While tabling a bill isn’t quite the same thing as outright rejecting it – tabled bills can be resuscitated in a subsequent legislative session – this move on the part of the Assembly means the bill will not be voted on during the current legislative session, and it may spell the end of any serious consideration of passing it in the future, as well.
Like versions of the HTCEPA proposed in other states, the Illinois iteration of the bill would make it a crime for a person to “manufacture, sell, offer for sale, lease, or distribute a product that makes content accessible on the Internet unless the product contains digital blocking capability that attempts to render websites displaying obscene material…. inaccessible by default.”
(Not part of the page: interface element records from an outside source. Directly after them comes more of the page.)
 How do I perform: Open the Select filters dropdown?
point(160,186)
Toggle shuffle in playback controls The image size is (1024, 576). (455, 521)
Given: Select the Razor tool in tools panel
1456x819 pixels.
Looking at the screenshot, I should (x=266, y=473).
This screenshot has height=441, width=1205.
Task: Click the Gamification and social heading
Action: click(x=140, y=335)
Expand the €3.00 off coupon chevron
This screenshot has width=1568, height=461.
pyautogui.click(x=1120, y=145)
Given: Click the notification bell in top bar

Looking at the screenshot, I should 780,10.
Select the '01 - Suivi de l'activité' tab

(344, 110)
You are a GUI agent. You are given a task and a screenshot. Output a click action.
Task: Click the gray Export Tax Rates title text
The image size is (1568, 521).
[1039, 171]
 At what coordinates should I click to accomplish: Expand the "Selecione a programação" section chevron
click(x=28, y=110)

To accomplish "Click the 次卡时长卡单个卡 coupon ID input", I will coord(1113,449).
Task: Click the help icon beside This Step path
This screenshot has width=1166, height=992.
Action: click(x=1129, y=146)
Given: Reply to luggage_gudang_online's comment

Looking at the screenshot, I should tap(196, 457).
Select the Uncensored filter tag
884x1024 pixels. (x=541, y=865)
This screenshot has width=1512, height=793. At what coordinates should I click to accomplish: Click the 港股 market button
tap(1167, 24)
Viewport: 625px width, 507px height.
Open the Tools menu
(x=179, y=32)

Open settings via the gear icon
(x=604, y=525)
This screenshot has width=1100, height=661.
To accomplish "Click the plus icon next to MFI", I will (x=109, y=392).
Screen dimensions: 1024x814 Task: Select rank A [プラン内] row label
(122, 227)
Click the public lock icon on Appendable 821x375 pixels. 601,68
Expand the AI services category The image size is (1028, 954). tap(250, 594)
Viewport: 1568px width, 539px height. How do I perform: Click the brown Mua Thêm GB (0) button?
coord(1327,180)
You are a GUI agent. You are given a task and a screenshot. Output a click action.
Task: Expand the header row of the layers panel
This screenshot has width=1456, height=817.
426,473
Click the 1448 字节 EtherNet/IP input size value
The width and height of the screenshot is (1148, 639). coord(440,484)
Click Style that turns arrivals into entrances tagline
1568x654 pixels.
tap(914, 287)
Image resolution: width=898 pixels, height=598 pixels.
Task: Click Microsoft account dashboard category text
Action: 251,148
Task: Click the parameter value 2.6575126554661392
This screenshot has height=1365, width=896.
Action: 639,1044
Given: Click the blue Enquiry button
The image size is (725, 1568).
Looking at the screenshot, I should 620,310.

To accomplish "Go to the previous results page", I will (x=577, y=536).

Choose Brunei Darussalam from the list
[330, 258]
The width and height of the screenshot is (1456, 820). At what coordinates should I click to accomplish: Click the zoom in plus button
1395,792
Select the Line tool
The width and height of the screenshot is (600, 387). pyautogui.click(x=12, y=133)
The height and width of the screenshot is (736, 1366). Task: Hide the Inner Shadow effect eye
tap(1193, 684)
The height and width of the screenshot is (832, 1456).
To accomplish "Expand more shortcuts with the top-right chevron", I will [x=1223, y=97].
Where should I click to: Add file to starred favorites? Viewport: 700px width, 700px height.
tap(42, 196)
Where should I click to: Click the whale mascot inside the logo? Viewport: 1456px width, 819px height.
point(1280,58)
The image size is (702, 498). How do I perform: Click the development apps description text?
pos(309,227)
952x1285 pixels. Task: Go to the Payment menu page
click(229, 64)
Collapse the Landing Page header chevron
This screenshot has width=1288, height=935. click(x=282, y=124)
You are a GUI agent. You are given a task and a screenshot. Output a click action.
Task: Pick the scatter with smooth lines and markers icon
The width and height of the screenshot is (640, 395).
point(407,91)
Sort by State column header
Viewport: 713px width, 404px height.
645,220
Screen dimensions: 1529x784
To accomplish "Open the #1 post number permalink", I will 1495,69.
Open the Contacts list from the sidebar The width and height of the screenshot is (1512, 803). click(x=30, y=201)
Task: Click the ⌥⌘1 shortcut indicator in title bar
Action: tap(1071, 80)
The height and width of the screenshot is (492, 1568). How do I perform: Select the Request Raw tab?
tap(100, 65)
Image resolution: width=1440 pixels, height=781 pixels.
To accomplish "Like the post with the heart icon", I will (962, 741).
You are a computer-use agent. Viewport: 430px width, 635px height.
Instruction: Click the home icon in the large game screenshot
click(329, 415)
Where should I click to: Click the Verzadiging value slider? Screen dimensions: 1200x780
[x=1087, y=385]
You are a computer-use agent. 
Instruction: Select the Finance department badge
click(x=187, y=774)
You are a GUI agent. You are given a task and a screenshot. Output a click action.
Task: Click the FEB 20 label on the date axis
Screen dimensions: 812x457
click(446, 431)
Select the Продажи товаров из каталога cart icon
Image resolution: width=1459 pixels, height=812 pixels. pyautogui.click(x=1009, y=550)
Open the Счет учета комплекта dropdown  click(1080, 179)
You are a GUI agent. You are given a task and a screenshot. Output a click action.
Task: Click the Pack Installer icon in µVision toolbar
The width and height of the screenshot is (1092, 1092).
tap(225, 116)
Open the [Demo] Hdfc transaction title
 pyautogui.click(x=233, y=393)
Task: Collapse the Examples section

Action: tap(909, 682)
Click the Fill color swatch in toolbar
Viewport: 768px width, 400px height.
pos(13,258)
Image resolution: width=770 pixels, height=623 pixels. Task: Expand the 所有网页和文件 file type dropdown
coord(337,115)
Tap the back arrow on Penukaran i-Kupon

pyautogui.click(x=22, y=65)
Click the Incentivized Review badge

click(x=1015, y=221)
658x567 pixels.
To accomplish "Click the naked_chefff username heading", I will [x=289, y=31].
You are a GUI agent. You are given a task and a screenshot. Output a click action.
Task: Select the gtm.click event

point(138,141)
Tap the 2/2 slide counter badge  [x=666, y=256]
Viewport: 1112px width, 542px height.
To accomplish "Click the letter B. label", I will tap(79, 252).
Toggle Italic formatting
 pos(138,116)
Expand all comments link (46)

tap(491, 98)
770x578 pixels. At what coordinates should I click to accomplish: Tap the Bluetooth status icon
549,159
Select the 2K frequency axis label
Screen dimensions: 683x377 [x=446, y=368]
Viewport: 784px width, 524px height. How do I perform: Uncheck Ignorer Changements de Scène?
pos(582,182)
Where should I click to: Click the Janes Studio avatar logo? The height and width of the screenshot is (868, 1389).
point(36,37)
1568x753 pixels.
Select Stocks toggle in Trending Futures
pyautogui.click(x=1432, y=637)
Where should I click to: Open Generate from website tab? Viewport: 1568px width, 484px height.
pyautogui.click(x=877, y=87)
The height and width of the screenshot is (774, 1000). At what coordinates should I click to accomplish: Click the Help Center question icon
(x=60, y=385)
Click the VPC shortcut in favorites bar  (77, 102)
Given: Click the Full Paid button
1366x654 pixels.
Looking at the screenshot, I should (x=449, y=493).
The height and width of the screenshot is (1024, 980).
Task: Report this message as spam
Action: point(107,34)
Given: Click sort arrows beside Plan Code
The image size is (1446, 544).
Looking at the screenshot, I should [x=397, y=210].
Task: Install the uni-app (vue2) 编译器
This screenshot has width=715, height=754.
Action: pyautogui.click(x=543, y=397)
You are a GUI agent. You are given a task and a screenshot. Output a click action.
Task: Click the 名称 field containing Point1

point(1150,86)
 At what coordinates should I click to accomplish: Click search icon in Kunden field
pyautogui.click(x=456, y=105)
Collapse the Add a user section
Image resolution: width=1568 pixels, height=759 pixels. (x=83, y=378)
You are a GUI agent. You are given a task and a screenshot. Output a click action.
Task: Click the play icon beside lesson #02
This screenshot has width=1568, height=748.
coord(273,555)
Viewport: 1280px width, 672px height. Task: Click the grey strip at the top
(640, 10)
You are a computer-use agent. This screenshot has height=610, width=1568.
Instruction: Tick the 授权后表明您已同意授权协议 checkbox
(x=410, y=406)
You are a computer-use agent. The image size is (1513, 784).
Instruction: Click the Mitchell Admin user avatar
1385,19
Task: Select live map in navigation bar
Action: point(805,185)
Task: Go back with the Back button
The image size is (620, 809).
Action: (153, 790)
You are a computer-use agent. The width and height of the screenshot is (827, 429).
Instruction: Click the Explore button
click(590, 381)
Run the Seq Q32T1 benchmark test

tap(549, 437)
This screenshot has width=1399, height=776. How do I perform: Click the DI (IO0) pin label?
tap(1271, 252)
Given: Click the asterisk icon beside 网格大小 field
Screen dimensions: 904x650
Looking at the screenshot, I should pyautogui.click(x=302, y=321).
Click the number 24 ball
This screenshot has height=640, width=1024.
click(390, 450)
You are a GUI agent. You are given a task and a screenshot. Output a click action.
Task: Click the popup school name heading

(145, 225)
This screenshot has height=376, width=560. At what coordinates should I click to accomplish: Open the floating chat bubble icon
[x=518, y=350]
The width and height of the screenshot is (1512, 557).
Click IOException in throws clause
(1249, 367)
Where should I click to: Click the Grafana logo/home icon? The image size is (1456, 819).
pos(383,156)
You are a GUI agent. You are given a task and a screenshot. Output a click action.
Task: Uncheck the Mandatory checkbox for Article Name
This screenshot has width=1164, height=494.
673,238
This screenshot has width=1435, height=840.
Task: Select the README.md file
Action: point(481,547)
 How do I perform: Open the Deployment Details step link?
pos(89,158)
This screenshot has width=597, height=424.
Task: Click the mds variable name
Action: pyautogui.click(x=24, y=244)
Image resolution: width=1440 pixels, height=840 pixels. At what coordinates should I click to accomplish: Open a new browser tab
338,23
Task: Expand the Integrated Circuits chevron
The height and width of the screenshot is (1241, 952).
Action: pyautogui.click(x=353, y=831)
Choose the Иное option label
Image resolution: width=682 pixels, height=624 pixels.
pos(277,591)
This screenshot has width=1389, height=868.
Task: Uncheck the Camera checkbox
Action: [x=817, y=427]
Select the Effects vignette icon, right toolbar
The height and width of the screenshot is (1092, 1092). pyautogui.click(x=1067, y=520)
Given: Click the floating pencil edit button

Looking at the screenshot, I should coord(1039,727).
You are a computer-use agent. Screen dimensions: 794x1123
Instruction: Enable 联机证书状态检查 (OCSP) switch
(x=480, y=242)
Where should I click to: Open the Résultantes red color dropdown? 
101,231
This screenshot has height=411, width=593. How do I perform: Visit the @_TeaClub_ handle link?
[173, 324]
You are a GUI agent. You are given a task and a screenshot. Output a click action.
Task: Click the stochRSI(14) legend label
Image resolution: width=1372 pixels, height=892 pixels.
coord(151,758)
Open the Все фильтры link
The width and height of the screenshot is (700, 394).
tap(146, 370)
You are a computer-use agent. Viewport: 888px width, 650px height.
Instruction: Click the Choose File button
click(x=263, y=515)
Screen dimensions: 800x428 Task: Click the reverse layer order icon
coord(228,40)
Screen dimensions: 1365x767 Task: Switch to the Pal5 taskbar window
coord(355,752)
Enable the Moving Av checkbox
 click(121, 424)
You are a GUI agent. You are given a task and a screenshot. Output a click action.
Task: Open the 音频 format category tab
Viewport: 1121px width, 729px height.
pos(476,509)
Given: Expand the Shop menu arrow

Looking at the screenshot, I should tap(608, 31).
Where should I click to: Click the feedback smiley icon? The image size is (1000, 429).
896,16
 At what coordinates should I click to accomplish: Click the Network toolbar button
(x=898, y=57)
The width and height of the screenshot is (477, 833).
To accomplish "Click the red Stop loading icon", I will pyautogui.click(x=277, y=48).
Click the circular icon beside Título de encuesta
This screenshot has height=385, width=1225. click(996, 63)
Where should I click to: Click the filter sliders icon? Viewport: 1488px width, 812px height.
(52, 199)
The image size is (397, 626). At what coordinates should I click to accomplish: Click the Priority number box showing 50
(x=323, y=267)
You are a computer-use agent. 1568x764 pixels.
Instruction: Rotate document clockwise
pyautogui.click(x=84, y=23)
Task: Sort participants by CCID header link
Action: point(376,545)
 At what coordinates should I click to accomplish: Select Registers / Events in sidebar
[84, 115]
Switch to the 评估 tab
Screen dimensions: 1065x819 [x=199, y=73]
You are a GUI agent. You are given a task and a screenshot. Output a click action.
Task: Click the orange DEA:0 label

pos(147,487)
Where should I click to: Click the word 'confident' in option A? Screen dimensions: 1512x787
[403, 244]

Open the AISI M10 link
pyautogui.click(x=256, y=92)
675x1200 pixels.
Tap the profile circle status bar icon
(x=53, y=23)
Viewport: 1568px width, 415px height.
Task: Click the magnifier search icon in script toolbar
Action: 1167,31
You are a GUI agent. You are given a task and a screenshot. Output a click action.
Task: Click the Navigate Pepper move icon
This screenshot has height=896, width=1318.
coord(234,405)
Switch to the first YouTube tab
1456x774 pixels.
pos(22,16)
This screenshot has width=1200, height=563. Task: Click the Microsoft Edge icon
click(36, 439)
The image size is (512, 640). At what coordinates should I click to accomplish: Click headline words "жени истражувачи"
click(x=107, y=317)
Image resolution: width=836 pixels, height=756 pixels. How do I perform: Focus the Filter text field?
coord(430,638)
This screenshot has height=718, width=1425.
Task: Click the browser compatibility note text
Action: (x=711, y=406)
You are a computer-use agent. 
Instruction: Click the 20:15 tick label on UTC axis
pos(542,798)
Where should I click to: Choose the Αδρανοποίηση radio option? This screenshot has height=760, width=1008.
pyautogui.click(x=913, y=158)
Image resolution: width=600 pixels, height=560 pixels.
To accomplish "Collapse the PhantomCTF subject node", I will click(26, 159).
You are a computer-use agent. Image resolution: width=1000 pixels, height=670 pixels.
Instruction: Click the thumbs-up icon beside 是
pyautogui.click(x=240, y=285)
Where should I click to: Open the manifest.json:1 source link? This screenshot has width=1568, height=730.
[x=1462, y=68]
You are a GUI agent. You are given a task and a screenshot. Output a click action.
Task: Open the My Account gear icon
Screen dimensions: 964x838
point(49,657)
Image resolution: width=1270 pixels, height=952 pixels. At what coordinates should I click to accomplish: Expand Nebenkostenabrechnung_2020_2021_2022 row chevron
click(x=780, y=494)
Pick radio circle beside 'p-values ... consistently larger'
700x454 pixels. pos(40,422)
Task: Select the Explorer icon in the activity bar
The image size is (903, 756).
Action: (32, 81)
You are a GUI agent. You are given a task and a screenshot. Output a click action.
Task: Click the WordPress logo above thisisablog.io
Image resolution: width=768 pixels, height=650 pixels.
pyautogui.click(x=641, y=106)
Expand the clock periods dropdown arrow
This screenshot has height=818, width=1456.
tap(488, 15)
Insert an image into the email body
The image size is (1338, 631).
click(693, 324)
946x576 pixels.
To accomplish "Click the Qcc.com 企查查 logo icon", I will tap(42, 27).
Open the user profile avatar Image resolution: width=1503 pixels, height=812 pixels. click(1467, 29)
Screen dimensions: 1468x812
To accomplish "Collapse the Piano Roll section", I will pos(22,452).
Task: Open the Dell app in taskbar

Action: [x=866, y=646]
The now-tabled bill did have one wrinkle not present in the other versions of the HTCEPA: language stating that if the device is “sold to a minor, the digital blocking capability is active and attempting to make websites displaying obscene material inaccessible by default.” Other versions of the HTCEPA would require the filter to be on by default for all purchasers, not just when a device is sold to a minor.
Such language likely wouldn’t save the law from having serious constitutional defects however, in part because what the legislation envisions – software that automatically blocks “obscene” material – is a flawed idea from the start.
As attorney Larry Walters noted in comments pertaining to a version of the HTCEPA under consideration in Minnesota, whether any given material is obscene or not is a fact-dependent question which must be considered on a case-by-case basis.
“It is true that obscenity is not constitutionally protected,” Walters said at the time. “The obvious problem with this concept is that no product manufacturer knows, in advance, what material might be deemed obscene by some judge or jury somewhere in the country, applying some variant of community standards.”
In addition to its constitutional defects, the HTCEPA and other legislation like it suffers from another problem, one of which lawmakers in several different states seemed unaware until media in their respective states began asking about it. That flaw is that the bill’s author and primary champion is Chris Sevier, a man who brings with him some problematic baggage, to say the least.
In any event, whether the Illinois Assembly merely has decided not to vote on the bill in the current session, or intends to permanently abandon it, the fact the bill will not be voted upon is good news for the people of Illinois. After all, even residents of the state who might favor the proposal probably wouldn’t applaud their state having to spend money defending the bill – quite likely in vain – from lawsuits challenging its constitutionality.